No dia 7 de julho, quando Zuma se entregou para cumprir pena de prisão, protestos violentos entrou em erupção em sua província natal, KZN. Os manifestantes atacaram instituições governamentais e saquearam empresas privadas. A violência também foi alimentada pelas restrições da COVID-19 que fecharam empresas, deixando muitas pessoas sem trabalho. Mais de 350 pessoas morreram nos tumultos.

Em Setembro, Zuma foi libertado da prisão por motivos de saúde, depois de cumprir apenas dois meses, numa medida vista por alguns como uma tentativa de apaziguar os seus apoiantes.

Em Dezembro, um juiz decidiu num caso apresentado pelo promotor que a libertação de Zuma era ilegal e que ele deveria regressar à prisão.

2022-2023: Uma nova festa

Em 2022, o departamento de serviços correcionais disse que o tempo de prisão de Zuma havia terminado. Mas o Supremo Tribunal de Recurso, e mais tarde o Tribunal Constitucional, decidiram que a sua liberdade condicional médica antecipada tinha sido “ilegal”.

Em Agosto de 2023, Zuma foi novamente preso para continuar a cumprir a sua pena, mas foi quase imediatamente libertado ao abrigo de um programa de amnistia governamental destinado a aliviar a sobrelotação nas prisões do país. Os críticos acusaram o presidente Ramaphosa de arquitetar a libertação.

Zuma, no entanto, não pareceu aplacado. Ele denunciou publicamente o ANC em Dezembro, criticando Ramaphosa e oferecendo apoio ao recém-formado partido MK num comício no Soweto.

Desde então, o MK ganhou rapidamente apoio na KZN, bem como nas províncias de Gauteng e Mpumalanga.

2024: Zuma poderá ser presidente novamente?

Em Janeiro deste ano, o ANC suspendeu oficialmente Zuma e processou o partido MK em dois casos.

No primeiro, o Tribunal Eleitoral rejeitou em Março os argumentos da ANC de que o MK deveria ser cancelado porque não cumpria os critérios para as eleições.

Destemido, o ANC abriu um segundo caso, contestando o nome e o logotipo do MK. O MK – ou uMkhonto we Sizwe, que significa Lança da Nação – leva o nome da antiga ala militar do ANC, que foi dissolvida no final do apartheid. O ANC afirma que o uso desse nome, bem como de um logotipo semelhante pelo partido de Zuma, é ilegal. O caso continua.

As sondagens mostram que o MK será uma grande ameaça para o ANC nas eleições de 9 de Maio.

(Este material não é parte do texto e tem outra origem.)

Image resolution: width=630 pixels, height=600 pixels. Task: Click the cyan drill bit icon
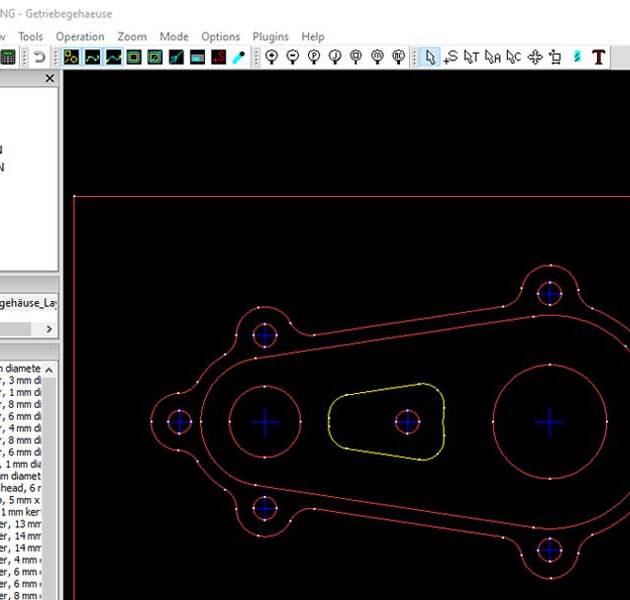pos(239,57)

Já se previa que o partido do governo veria a sua quota de votos cair abaixo dos 50 por cento pela primeira vez, o que significa que poderia ter de formar um governo de coligação.

Mas, em última análise, Zuma não pode concorrer constitucionalmente à presidência do MK ou de qualquer outro partido, pois cumpriu dois mandatos e correria o risco de perder benefícios, disse Mtimka, o professor da Universidade Nelson Mandela. No sistema parlamentar da África do Sul, as pessoas votam no partido e o partido vota num presidente.

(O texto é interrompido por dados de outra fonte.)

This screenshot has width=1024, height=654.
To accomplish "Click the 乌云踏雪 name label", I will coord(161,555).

Zuma, disse o analista, tem outros motivos.

“Duvido que ele queira voltar ao parlamento e perder os seus benefícios como antigo presidente”, disse Mtimka. “Penso que o que ele quer fazer é alavancar o seu capital político para apoiar o partido MK e frustrar o ANC. Ele é um político muito vingativo e penso que quer mostrar ao Presidente Ramaphosa que pode trazer um desafio formidável e frustrar Ramaphosa e o ANC.”

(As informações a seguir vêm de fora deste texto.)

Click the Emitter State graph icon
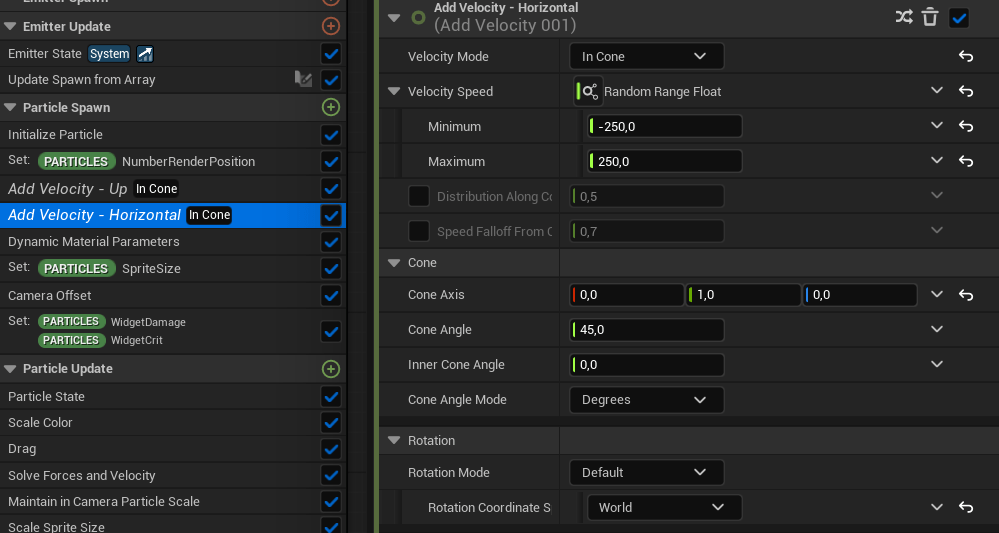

Mtimka acrescentou que o MK teria dificuldade em obter votos em todo o país. Ainda assim, de acordo com sondagens recentes, cerca de 70 por cento dos eleitores em KZN votarão em MK. Combinadas com Gauteng, as duas províncias populosas representam uma parcela significativa da votação, o que significa que Zuma poderá realizar o seu desejo.